In memoria dei poster(i), già post scriptum d’epitaffio postumo e dichiaratamente “impostore” dinanzi a una società maialesca che inneggia ai femminili posteriori con sconci post su volti di facce da culo, che han svenduto ogni valore a metro laido della viscidità più pusillanime e d’animali, Falotico (non) fa ammenda e a meno di che di nulla, poiché del più bel far niente è dolce amante anche del farneticare.

Da anni ormai ignoti, dal Falotico amati di rinomanza e nobile denignar tutti gli ignobili, cioè il mondo intero perché imputabile di tal atto d’accusa, sviscerarsi di carnali interiora, come i santi del Paradiso più celestiale, alla morte kamikaze s’immola o già volò in alto pur precipitando in “basso” a vertigine di sue fiere e spaccate vertebre, maciullate dall’impatto con una Terra avida e sanguigna, proboscide d’infantilismi a crescita del sol celebrar le cere da grassi elefanti.

Con abnegazione delle più intrepide, irresistibili e orgogliosa dell’esser nato al di fuori di tal osceno porcile, egli presto mischierà, o già mescolo, chi lo sa…, la sua pelle a spappolarsi perché fuori da ogni congedo in quanto genio congenito e non come voi congelato. I geli dei vostri uccelli.

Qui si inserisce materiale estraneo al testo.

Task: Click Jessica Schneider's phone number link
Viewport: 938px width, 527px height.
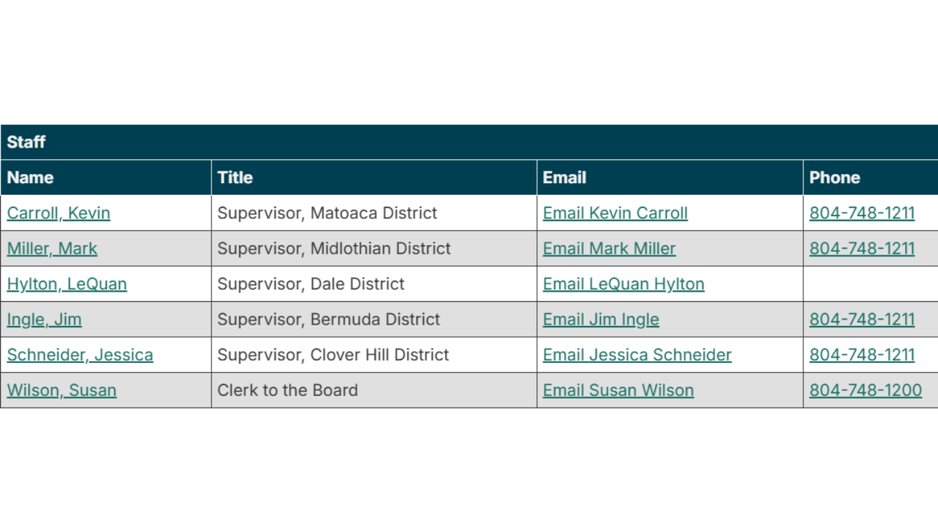Action: (x=862, y=355)
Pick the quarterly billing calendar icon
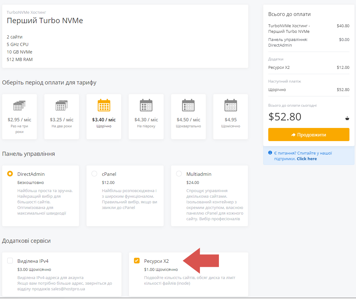 (188, 105)
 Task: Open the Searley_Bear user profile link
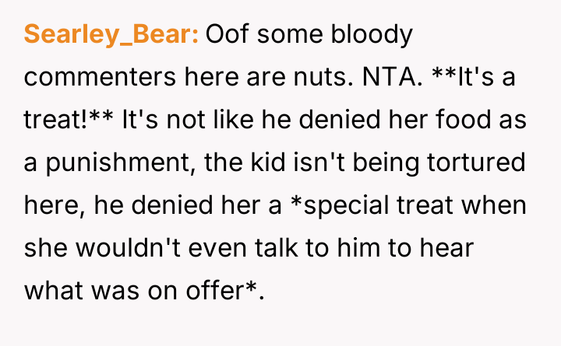[112, 36]
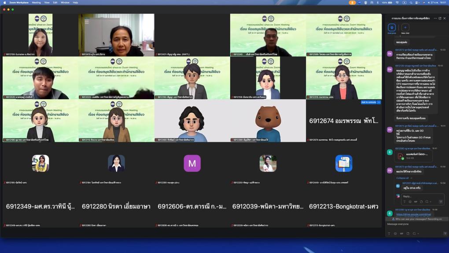
Task: Open more options next to Ask to unmute
Action: [x=379, y=102]
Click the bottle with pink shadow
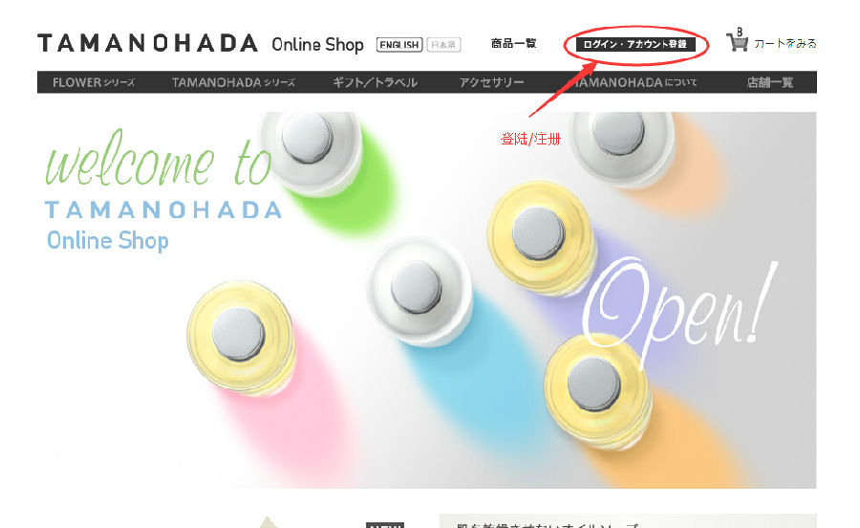The image size is (860, 528). click(x=241, y=338)
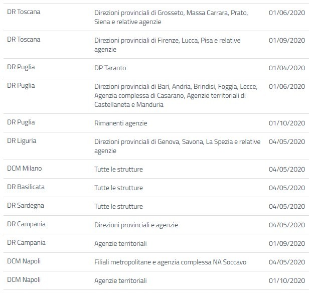Screen dimensions: 314x293
Task: Click the first DR Toscana row label
Action: click(24, 12)
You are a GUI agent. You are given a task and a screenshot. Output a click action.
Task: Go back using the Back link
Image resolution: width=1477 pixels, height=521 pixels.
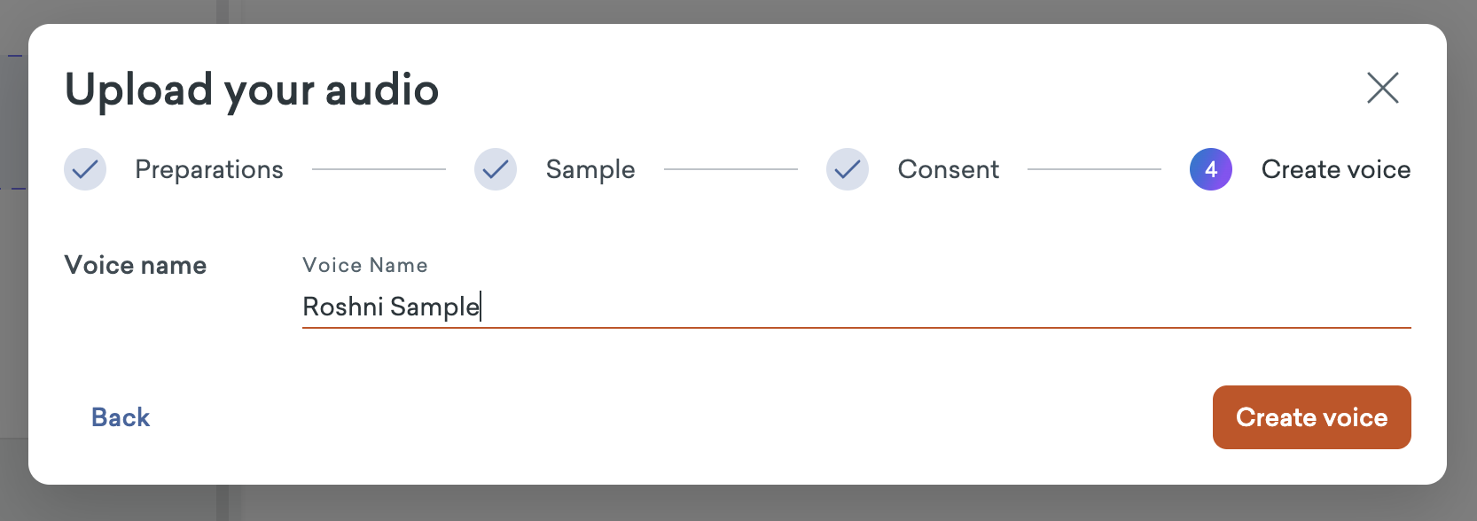(121, 417)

Oberato dalla sua superbia grandiosità, ripudiante il sesso baccanale e adoratore della metafisica più insuperabile, con sfrontatezza ha già superato il varco stellare, penetrando dentro la diafanissima e più illuminante Luce.

Come Cristo e San Francesco, il precipizio sacro del suo sacrificio a monito dei vostri orifizi.

Orefice anche in tal atto eroico e prodigioso, (s)ragionato e indubbiamente degno di un uomo vero come il vetro, come il poliedro puro, come chi era e mai vorrà essere come voi.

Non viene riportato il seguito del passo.